**Work required:**
Repeat every one of the rows below word for word, in the same order.

----------------

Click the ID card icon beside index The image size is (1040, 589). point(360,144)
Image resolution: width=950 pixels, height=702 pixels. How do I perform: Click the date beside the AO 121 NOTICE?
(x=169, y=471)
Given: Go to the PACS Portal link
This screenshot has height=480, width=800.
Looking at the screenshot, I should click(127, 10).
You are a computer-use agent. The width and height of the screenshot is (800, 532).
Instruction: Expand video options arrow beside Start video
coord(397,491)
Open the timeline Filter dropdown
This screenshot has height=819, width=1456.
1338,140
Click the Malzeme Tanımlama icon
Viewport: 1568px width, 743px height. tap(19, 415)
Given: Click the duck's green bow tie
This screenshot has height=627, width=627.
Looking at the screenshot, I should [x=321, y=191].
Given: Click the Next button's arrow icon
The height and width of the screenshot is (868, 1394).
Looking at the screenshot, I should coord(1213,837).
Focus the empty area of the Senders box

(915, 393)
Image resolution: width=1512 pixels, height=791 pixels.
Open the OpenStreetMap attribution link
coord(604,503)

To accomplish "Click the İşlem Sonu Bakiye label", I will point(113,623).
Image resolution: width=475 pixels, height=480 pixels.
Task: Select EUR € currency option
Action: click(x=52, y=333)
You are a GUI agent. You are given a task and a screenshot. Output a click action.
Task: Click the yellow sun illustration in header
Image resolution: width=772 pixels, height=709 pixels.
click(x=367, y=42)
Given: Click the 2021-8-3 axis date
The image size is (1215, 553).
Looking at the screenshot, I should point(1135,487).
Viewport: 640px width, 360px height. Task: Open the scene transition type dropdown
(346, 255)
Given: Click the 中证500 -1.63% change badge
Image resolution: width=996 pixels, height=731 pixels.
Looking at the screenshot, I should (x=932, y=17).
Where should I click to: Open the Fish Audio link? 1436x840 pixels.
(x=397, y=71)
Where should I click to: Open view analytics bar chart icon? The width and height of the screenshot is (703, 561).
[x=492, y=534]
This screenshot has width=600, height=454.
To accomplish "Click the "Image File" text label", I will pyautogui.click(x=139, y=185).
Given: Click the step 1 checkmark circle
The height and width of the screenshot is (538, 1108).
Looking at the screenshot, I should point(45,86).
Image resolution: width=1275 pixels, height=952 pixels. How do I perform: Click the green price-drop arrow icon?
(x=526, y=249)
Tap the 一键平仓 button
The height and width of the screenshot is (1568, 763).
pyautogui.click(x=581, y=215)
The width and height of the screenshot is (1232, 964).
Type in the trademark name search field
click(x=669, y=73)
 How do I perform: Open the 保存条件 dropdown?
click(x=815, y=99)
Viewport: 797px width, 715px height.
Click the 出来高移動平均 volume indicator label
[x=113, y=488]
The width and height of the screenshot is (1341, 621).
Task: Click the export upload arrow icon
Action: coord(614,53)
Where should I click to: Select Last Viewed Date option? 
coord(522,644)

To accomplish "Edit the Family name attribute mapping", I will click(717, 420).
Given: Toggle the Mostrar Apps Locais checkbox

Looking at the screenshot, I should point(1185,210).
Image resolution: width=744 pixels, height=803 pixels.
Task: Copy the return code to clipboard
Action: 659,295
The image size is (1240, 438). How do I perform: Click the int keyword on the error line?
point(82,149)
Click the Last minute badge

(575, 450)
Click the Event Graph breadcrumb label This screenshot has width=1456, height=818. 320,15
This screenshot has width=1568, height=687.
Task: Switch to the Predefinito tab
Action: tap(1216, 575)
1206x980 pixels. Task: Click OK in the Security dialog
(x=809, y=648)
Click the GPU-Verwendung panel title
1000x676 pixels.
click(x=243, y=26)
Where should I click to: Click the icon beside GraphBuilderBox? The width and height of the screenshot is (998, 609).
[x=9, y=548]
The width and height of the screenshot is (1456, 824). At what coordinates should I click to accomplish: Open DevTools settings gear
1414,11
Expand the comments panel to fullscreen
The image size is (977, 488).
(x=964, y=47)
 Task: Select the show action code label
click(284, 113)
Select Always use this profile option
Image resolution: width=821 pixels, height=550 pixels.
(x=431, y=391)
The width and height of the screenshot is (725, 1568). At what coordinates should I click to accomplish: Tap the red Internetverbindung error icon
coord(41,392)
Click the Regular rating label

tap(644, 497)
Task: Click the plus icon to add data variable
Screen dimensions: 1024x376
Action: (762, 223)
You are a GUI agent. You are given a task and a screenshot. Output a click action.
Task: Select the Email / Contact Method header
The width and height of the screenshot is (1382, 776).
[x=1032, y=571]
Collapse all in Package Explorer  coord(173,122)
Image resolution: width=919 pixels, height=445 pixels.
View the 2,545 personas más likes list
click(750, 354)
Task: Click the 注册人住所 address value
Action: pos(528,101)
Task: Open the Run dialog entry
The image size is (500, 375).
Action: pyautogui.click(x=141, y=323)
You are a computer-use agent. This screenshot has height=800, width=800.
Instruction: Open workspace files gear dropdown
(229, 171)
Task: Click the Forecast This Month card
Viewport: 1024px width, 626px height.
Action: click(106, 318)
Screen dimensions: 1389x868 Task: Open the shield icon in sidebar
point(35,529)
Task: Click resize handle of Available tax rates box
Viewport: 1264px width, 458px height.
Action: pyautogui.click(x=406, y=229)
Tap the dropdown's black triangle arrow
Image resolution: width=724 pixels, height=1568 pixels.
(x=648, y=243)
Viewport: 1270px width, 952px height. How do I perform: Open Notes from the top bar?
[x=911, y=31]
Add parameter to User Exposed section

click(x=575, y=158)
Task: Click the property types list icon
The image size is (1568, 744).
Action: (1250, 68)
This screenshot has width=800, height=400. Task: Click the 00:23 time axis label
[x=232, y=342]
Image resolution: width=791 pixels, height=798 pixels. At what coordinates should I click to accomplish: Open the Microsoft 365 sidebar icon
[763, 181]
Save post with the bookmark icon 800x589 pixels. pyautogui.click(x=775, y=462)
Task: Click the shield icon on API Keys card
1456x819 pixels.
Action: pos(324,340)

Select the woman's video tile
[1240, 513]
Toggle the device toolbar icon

----------------

**Final result:**
Click the ID card icon beside index The image size is (1040, 589). point(360,144)
Image resolution: width=950 pixels, height=702 pixels. How do I perform: Click the date beside the AO 121 NOTICE?
(x=169, y=471)
Given: Go to the PACS Portal link
This screenshot has height=480, width=800.
Looking at the screenshot, I should click(127, 10).
You are a computer-use agent. The width and height of the screenshot is (800, 532).
Instruction: Expand video options arrow beside Start video
coord(397,491)
Open the timeline Filter dropdown
This screenshot has height=819, width=1456.
1338,140
Click the Malzeme Tanımlama icon
Viewport: 1568px width, 743px height. tap(19, 415)
Given: Click the duck's green bow tie
This screenshot has height=627, width=627.
Looking at the screenshot, I should [x=321, y=191].
Given: Click the Next button's arrow icon
The height and width of the screenshot is (868, 1394).
Looking at the screenshot, I should coord(1213,837).
Focus the empty area of the Senders box

(915, 393)
Image resolution: width=1512 pixels, height=791 pixels.
Open the OpenStreetMap attribution link
coord(604,503)

To accomplish "Click the İşlem Sonu Bakiye label", I will point(113,623).
Image resolution: width=475 pixels, height=480 pixels.
Task: Select EUR € currency option
Action: click(x=52, y=333)
You are a GUI agent. You are given a task and a screenshot. Output a click action.
Task: Click the yellow sun illustration in header
Image resolution: width=772 pixels, height=709 pixels.
click(x=367, y=42)
Given: Click the 2021-8-3 axis date
The image size is (1215, 553).
Looking at the screenshot, I should point(1135,487).
Viewport: 640px width, 360px height. Task: Open the scene transition type dropdown
(346, 255)
Given: Click the 中证500 -1.63% change badge
Image resolution: width=996 pixels, height=731 pixels.
Looking at the screenshot, I should (x=932, y=17).
Where should I click to: Open the Fish Audio link? 1436x840 pixels.
(x=397, y=71)
Where should I click to: Open view analytics bar chart icon? The width and height of the screenshot is (703, 561).
[x=492, y=534]
This screenshot has width=600, height=454.
To accomplish "Click the "Image File" text label", I will pyautogui.click(x=139, y=185).
Given: Click the step 1 checkmark circle
The height and width of the screenshot is (538, 1108).
Looking at the screenshot, I should point(45,86).
Image resolution: width=1275 pixels, height=952 pixels. How do I perform: Click the green price-drop arrow icon?
(x=526, y=249)
Tap the 一键平仓 button
The height and width of the screenshot is (1568, 763).
pyautogui.click(x=581, y=215)
The width and height of the screenshot is (1232, 964).
Type in the trademark name search field
click(x=669, y=73)
 How do I perform: Open the 保存条件 dropdown?
click(x=815, y=99)
Viewport: 797px width, 715px height.
Click the 出来高移動平均 volume indicator label
[x=113, y=488]
The width and height of the screenshot is (1341, 621).
Task: Click the export upload arrow icon
Action: coord(614,53)
Where should I click to: Select Last Viewed Date option? 
coord(522,644)

To accomplish "Edit the Family name attribute mapping", I will click(717, 420).
Given: Toggle the Mostrar Apps Locais checkbox

Looking at the screenshot, I should point(1185,210).
Image resolution: width=744 pixels, height=803 pixels.
Task: Copy the return code to clipboard
Action: 659,295
The image size is (1240, 438). How do I perform: Click the int keyword on the error line?
point(82,149)
Click the Last minute badge

(575, 450)
Click the Event Graph breadcrumb label This screenshot has width=1456, height=818. 320,15
This screenshot has width=1568, height=687.
Task: Switch to the Predefinito tab
Action: tap(1216, 575)
1206x980 pixels. Task: Click OK in the Security dialog
(x=809, y=648)
Click the GPU-Verwendung panel title
1000x676 pixels.
click(x=243, y=26)
Where should I click to: Click the icon beside GraphBuilderBox? The width and height of the screenshot is (998, 609).
[x=9, y=548]
The width and height of the screenshot is (1456, 824). At what coordinates should I click to accomplish: Open DevTools settings gear
1414,11
Expand the comments panel to fullscreen
The image size is (977, 488).
(x=964, y=47)
 Task: Select the show action code label
click(284, 113)
Select Always use this profile option
Image resolution: width=821 pixels, height=550 pixels.
(x=431, y=391)
The width and height of the screenshot is (725, 1568). At what coordinates should I click to accomplish: Tap the red Internetverbindung error icon
coord(41,392)
Click the Regular rating label

tap(644, 497)
Task: Click the plus icon to add data variable
Screen dimensions: 1024x376
Action: (762, 223)
You are a GUI agent. You are given a task and a screenshot. Output a click action.
Task: Select the Email / Contact Method header
The width and height of the screenshot is (1382, 776).
[x=1032, y=571]
Collapse all in Package Explorer  coord(173,122)
Image resolution: width=919 pixels, height=445 pixels.
View the 2,545 personas más likes list
click(750, 354)
Task: Click the 注册人住所 address value
Action: pos(528,101)
Task: Open the Run dialog entry
The image size is (500, 375).
Action: pyautogui.click(x=141, y=323)
You are a computer-use agent. This screenshot has height=800, width=800.
Instruction: Open workspace files gear dropdown
(229, 171)
Task: Click the Forecast This Month card
Viewport: 1024px width, 626px height.
Action: click(106, 318)
Screen dimensions: 1389x868 Task: Open the shield icon in sidebar
point(35,529)
Task: Click resize handle of Available tax rates box
Viewport: 1264px width, 458px height.
Action: pyautogui.click(x=406, y=229)
Tap the dropdown's black triangle arrow
Image resolution: width=724 pixels, height=1568 pixels.
(x=648, y=243)
Viewport: 1270px width, 952px height. How do I perform: Open Notes from the top bar?
[x=911, y=31]
Add parameter to User Exposed section

click(x=575, y=158)
Task: Click the property types list icon
The image size is (1568, 744).
Action: (1250, 68)
This screenshot has width=800, height=400. Task: Click the 00:23 time axis label
[x=232, y=342]
Image resolution: width=791 pixels, height=798 pixels. At what coordinates should I click to accomplish: Open the Microsoft 365 sidebar icon
[763, 181]
Save post with the bookmark icon 800x589 pixels. pyautogui.click(x=775, y=462)
Task: Click the shield icon on API Keys card
1456x819 pixels.
Action: pos(324,340)

Select the woman's video tile
[1240, 513]
Toggle the device toolbar icon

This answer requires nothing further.